State Sen. Sarah McBride (D-Wilmington), lead sponsor of Senate Bill 1, said the legislation “lies at the heart of both our current public health crisis and our budding economic recovery.”
“While COVID spread, we recognized that protecting our families and our lives should not result in working people losing their livelihood,” McBride said during a virtual press conference Wednesday.
McBride said the program would be “little or no cost” to businesses, amounting to about a cup of coffee a week per employee. Lawmakers backing SB1 also said a paid leave program will save money for employers in the long run by reducing turnover, retaining workers and their expertise, cutting training investments and avoiding recruitment and hiring costs.
“With more and more large employers providing this benefit, a paid family and medical leave insurance program will level the playing field for small businesses that would otherwise struggle to provide this benefit on their own,” McBride said.
Paid leave in Delaware would operate as a social insurance program with payroll contributions collected by the state Department of Labor, similar to how Social Security and unemployment programs work.
Eligible Delaware workers could receive up to 80% of their average weekly wages through the state insurance program.

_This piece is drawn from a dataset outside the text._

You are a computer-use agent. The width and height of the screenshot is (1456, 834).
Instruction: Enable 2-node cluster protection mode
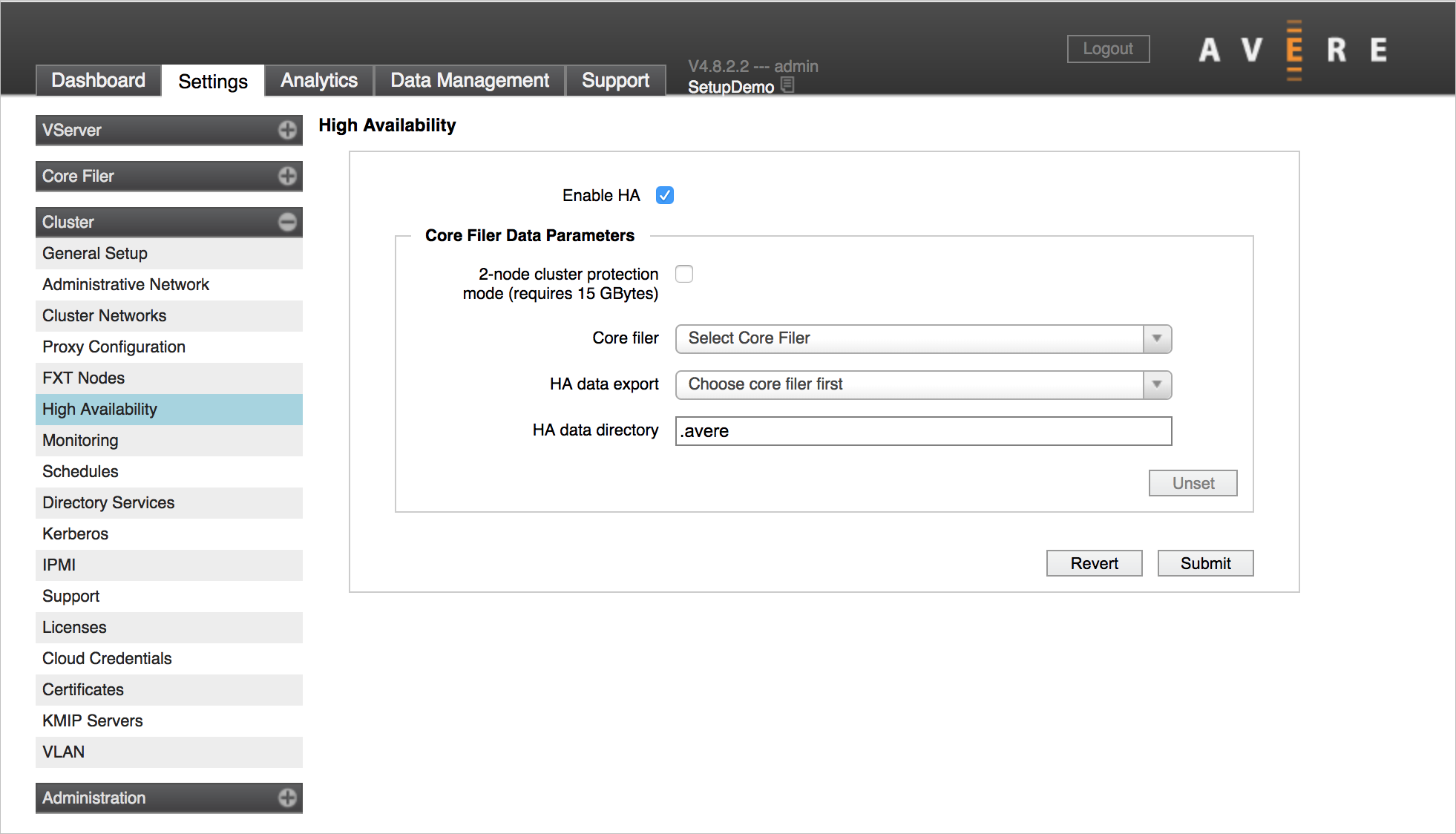point(685,274)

The labor department would collect a paid leave premium of 0.8% of an employee’s gross wages, and employers can split those contributions evenly with their workers. For example, if a Delaware employee makes $50,000, they and their employer would each contribute $200 annually.
Businesses with fewer than 20 employees can opt out of the employer portion, but their workers will still be eligible for paid leave through the state program. A private company with its own policy can opt out if their benefits are at least equal to the state program’s offering.
“This is by far the most economical way to deliver the benefit, with those automatic payroll contributions being less than the cost of a private insurance plan or just continuing to pay out salary,” McBride said.
To qualify for the state program, a person will need to work for their employer for at least 120 days, meaning many seasonal and casual workers won’t have access to the benefit. Part-time workers can take paid leave as long as they have earned at least $3,000 in wages.
If passed, the state would not begin collecting payroll contributions until 2023, and workers could start accessing paid leave benefits in 2024.
“The subject Senator Sarah McBride has taken on is very complicated and gets exponentially more challenging as smaller businesses are brought into the discussion,” Delaware State Chamber of Commerce President Michael Quaranta said in a statement. “Many of these businesses do not have full-time, dedicated human resource managers, or benefits policy experts.”
The chamber has not yet taken a position on the legislation and will continue assessing the potential impacts on the private sector while communicating with its members and McBride over the proposal.
The announcement of SB 1 comes one week after President Joe Biden revealed his plans to create a national paid family and medical leave program, providing workers with 12 weeks of paid leave and up to $4,000 a month in partial wage replacement. Biden’s proposed program, part of his American Families Plan, is estimated to cost $225 billion across 10 years.
SB1 has been assigned to the Senate Health and Social Services Committee, which is chaired by McBride.